Well.. I gotta run. But if you have the time... pray for me! I am excited but really want to listen for God to take me where I am supposed to go:)

- Gotta get on the plane! - Have a great Spring Break:) - shy

Tuesday, March 04, 2008

I feel like I'm losing them one by one...

Wow... i honestly feel like i am losing them one by one! It is if they walk in the door for one moment, we share some great times, and then out the door they go. These moments are when i laugh so hard I pee my pants and cry so hard my makeup smears. College is hard.

I have made some amazing friends in the last 2 1/2 years of living down here. I have laughed and cried, studied my butt off, sang at the top of my lungs, passed out of exhaustion, and prayed for more time. But honestly, right now life kinda sucks. Tonight, something dawned on me. The college life is so insecure I have no idea why anyone would want to work here. People come and go so quick and everything is so unstable. What the heck. Each semester brings me one step closer to reality and i feel like i can barely breath.

Tonight I really wanted my mom to cry to. As I shut the door, i realized that life was not nor will ever be the same as it was. People are moving on and out. They are going on with their big plans and i need to realize that. But it is hard to imagine letting go again. I mean, i remember leaving high school thinking that my world had come to an end... and it hadn't. But this is different. These girls have my heart. I am a relational person who loves people and hates letting go.

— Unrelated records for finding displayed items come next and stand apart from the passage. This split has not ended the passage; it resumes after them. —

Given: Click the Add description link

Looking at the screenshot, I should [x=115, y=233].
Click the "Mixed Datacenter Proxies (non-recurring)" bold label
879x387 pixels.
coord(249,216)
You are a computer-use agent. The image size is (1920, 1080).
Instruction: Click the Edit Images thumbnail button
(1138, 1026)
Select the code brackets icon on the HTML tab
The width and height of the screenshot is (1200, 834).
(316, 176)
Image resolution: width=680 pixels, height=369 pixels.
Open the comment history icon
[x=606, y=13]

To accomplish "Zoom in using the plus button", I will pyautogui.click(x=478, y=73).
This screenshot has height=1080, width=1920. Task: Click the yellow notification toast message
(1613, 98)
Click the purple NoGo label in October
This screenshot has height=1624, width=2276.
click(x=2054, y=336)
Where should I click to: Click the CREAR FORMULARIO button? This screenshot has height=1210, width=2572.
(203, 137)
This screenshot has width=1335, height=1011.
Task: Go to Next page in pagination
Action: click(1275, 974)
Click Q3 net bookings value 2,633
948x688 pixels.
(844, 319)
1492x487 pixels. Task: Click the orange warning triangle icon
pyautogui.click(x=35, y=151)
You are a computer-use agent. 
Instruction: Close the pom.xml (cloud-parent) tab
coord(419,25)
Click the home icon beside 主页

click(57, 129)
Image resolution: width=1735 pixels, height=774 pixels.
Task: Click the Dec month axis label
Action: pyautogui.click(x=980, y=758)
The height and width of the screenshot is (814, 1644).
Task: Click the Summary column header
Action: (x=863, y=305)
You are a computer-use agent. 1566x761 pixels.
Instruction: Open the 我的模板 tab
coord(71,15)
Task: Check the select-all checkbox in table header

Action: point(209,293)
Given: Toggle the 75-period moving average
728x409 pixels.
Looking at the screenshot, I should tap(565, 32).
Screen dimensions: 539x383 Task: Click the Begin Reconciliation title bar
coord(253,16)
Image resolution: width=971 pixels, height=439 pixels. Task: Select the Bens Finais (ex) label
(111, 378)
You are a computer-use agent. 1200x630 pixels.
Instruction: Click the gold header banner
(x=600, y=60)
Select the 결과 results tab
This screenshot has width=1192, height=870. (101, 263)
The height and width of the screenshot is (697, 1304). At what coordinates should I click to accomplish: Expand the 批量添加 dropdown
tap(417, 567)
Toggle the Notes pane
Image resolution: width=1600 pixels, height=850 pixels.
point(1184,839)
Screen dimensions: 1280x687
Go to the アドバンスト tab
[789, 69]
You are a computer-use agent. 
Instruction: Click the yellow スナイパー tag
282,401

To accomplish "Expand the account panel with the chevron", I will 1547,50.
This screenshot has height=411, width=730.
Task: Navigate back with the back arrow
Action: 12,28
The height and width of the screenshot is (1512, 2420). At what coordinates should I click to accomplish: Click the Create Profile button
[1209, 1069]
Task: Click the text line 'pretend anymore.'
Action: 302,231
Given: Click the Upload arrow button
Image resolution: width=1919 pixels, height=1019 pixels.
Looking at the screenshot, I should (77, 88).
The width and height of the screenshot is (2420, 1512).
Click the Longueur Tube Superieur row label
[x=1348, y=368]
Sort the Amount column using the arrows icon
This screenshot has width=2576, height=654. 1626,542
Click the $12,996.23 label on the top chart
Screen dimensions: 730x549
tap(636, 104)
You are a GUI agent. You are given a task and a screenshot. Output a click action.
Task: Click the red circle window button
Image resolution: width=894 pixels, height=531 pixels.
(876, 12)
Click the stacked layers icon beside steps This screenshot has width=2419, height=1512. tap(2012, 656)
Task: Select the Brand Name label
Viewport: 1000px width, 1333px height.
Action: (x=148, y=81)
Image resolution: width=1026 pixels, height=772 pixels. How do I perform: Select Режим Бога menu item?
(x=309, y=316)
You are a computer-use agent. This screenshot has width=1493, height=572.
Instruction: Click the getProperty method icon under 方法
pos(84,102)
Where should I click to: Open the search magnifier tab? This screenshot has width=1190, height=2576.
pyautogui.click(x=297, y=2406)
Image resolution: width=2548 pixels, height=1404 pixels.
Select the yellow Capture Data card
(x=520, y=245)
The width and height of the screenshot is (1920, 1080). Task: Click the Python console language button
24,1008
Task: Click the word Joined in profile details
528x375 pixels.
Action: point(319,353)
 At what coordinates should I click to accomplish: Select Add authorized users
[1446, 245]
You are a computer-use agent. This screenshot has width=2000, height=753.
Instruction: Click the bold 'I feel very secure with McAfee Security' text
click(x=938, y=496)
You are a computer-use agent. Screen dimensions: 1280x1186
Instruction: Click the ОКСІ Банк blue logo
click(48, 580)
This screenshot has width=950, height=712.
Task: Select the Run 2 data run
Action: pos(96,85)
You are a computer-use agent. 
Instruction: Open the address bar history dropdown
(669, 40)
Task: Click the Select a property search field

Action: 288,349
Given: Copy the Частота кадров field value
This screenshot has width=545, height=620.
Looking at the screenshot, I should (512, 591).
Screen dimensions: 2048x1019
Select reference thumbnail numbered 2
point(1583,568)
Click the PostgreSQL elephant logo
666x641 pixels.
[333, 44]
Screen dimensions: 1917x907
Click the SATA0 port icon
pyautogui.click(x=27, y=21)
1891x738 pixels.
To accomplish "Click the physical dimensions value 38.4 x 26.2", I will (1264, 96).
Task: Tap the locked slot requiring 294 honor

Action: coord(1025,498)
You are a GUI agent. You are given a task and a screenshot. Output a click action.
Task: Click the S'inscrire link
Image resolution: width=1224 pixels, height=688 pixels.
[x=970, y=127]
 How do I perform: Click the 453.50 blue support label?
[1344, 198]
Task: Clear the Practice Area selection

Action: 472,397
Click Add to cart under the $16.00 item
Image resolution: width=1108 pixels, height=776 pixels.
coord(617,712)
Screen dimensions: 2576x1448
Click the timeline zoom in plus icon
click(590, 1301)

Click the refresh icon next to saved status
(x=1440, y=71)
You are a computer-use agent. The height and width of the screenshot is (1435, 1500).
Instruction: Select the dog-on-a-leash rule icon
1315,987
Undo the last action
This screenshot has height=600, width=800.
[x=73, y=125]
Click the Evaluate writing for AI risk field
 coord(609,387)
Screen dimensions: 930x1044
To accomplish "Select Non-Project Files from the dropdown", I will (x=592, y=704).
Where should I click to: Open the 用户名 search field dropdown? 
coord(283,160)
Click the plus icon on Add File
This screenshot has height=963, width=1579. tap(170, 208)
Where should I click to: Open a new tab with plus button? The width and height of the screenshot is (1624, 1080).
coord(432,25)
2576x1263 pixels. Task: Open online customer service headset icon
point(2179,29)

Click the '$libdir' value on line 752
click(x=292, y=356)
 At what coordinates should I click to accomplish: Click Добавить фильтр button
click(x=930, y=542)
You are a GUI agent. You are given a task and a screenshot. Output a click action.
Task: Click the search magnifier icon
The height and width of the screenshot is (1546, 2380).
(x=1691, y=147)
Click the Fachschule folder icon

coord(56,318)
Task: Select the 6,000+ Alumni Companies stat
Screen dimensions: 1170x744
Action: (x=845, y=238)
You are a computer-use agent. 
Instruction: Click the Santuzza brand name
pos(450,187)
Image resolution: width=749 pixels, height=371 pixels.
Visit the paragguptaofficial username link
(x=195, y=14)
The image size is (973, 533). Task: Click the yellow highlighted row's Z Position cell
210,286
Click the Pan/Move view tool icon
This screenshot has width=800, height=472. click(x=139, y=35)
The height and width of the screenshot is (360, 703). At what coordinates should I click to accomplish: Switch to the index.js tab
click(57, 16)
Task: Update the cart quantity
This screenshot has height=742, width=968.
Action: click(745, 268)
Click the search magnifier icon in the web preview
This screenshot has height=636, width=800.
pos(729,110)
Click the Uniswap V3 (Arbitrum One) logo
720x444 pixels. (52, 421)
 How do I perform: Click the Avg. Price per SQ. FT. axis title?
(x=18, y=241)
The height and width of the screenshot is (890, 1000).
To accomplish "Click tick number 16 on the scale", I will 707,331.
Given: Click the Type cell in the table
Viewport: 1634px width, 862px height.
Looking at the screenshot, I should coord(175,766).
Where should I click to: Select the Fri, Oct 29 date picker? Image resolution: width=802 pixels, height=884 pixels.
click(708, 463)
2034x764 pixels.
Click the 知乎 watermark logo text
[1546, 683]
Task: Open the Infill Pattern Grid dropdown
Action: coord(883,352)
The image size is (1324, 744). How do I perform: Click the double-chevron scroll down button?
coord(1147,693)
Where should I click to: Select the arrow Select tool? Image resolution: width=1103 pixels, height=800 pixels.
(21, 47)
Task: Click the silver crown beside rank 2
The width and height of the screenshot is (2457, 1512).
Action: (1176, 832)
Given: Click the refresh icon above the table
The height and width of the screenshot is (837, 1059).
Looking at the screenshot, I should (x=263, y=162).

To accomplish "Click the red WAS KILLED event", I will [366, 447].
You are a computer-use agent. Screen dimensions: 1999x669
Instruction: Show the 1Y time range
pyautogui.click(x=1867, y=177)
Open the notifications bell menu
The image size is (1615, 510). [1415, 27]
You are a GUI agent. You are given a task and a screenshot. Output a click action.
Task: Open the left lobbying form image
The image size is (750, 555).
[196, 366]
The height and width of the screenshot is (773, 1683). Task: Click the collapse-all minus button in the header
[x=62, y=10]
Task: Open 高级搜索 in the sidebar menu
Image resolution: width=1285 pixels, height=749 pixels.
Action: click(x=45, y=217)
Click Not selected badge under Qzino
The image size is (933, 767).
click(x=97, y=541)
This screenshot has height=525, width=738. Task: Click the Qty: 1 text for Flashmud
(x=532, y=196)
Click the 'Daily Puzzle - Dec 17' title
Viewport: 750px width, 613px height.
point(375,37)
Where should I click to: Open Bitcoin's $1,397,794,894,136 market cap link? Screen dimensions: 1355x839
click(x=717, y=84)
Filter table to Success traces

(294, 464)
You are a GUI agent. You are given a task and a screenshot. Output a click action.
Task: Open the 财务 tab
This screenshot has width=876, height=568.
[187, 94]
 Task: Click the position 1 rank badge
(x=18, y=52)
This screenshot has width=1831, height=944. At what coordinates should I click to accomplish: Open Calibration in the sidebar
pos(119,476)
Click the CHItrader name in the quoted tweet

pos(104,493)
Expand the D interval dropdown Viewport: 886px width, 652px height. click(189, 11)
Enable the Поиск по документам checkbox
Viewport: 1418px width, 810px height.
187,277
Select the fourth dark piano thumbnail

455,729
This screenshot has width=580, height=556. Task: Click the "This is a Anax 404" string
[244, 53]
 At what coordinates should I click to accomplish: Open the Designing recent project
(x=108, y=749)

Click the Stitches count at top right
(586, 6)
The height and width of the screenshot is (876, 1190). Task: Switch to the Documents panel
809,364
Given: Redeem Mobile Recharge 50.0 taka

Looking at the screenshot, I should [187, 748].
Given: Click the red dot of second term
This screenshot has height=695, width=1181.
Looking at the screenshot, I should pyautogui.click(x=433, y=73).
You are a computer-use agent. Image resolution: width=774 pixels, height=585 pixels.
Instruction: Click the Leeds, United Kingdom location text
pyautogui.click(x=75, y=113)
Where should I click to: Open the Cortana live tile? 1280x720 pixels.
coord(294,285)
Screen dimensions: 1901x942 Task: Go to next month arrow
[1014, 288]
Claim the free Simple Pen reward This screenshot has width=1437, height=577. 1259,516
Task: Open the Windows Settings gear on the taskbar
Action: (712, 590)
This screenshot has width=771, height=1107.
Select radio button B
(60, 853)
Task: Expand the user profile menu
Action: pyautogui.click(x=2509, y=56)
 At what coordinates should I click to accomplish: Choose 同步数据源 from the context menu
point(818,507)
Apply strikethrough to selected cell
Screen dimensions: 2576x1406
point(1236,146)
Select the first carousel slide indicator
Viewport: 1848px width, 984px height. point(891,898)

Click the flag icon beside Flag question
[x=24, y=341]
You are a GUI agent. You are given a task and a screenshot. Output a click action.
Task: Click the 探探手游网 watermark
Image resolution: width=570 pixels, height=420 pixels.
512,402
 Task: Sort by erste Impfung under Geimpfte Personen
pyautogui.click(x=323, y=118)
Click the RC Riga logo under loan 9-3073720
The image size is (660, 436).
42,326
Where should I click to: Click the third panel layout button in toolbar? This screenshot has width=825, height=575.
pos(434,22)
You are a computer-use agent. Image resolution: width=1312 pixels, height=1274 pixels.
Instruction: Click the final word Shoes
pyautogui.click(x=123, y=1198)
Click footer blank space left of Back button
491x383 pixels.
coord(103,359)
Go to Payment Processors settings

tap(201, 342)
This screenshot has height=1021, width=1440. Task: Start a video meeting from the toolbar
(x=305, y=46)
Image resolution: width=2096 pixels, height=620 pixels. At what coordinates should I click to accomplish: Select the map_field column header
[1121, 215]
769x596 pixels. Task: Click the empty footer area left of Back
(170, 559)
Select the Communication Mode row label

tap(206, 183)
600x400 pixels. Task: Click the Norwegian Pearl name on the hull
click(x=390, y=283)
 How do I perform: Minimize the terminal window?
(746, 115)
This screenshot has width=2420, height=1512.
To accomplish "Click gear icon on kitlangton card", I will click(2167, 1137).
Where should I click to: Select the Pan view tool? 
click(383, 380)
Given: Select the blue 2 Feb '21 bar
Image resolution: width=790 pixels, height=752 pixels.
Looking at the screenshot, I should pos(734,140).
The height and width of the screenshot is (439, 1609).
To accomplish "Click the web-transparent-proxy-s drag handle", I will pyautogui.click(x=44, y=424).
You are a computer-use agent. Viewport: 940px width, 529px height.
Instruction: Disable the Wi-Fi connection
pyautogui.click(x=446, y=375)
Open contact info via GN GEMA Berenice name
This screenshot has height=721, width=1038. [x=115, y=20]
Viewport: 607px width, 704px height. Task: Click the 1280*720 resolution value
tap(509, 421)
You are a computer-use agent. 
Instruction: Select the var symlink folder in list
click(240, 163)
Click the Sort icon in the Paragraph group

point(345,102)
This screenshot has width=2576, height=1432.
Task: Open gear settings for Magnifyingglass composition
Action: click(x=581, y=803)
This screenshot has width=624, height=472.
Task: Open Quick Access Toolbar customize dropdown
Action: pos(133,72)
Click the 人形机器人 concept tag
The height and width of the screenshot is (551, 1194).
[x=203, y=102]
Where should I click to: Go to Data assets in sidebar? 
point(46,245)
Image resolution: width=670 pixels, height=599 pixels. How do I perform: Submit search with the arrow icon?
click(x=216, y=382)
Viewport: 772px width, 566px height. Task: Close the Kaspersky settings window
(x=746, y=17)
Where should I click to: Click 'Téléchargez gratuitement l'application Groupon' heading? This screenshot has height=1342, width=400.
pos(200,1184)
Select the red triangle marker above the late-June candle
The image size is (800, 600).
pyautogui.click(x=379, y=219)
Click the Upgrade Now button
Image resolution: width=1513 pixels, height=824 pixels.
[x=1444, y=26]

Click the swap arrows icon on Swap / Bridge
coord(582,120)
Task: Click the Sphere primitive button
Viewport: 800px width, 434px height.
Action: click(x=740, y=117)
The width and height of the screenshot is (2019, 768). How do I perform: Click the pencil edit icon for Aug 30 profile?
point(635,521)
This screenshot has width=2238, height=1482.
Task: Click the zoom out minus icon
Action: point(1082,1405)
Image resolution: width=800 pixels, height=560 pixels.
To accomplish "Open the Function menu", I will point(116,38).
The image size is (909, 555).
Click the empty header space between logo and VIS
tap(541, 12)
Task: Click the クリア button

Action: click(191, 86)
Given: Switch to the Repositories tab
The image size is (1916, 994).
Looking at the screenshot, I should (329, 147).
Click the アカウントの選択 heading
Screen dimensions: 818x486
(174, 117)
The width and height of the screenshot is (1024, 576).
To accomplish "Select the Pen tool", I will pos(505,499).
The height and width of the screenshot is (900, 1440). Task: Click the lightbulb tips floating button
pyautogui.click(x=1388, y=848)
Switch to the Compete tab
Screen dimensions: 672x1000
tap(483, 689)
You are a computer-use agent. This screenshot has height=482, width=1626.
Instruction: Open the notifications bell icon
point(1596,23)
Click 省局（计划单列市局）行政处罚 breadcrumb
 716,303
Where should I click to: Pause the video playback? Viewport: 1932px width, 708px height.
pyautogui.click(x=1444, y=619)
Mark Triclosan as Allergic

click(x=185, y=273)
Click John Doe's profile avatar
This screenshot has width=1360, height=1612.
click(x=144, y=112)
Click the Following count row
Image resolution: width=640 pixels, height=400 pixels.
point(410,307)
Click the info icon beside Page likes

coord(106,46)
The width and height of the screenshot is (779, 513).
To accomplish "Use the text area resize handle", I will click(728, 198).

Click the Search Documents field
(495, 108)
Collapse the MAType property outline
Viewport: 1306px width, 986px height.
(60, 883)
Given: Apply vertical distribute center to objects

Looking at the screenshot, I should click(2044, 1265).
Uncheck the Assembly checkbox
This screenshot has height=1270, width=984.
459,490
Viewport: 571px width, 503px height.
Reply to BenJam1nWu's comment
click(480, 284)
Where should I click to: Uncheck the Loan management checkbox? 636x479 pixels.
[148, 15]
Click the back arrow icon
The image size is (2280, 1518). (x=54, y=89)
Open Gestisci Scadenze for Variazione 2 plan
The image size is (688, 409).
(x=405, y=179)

I am scared to go to Nashville. I am scared to possibly find a new home far far away. But there i go jumping ahead again. Like my dad said tonight "they are dreaming big and so are you." I guess that some of my soul sisters are leaving me and I just really want to curl up into a little ball and weep. Honestly, how can i let them go? Jess, my tall deep friend. Her friendship means the world to me and i can't imagine preparing to let her slip. Elena... we are just new friends and i feel like i am so excited for her future but dang... why can't she be a junior??? come on really? But most of all my third PEA. Where have you gone my friend? Life is busy but I miss you like never before. I miss our laughs and chats and real life worries. I miss us! I am scared for the future and the distance. I hope we can soak up all the today's instead of worrying over the tomorrows.

So... here's to TODAY. I am going to stop whining over all the worries and concerns and realize that God has everything in the palm of His hand. That i can just really breath deeply and cling to what I have in the here and now. May I have joy and peace and never ever forget how lucky and blessed I am!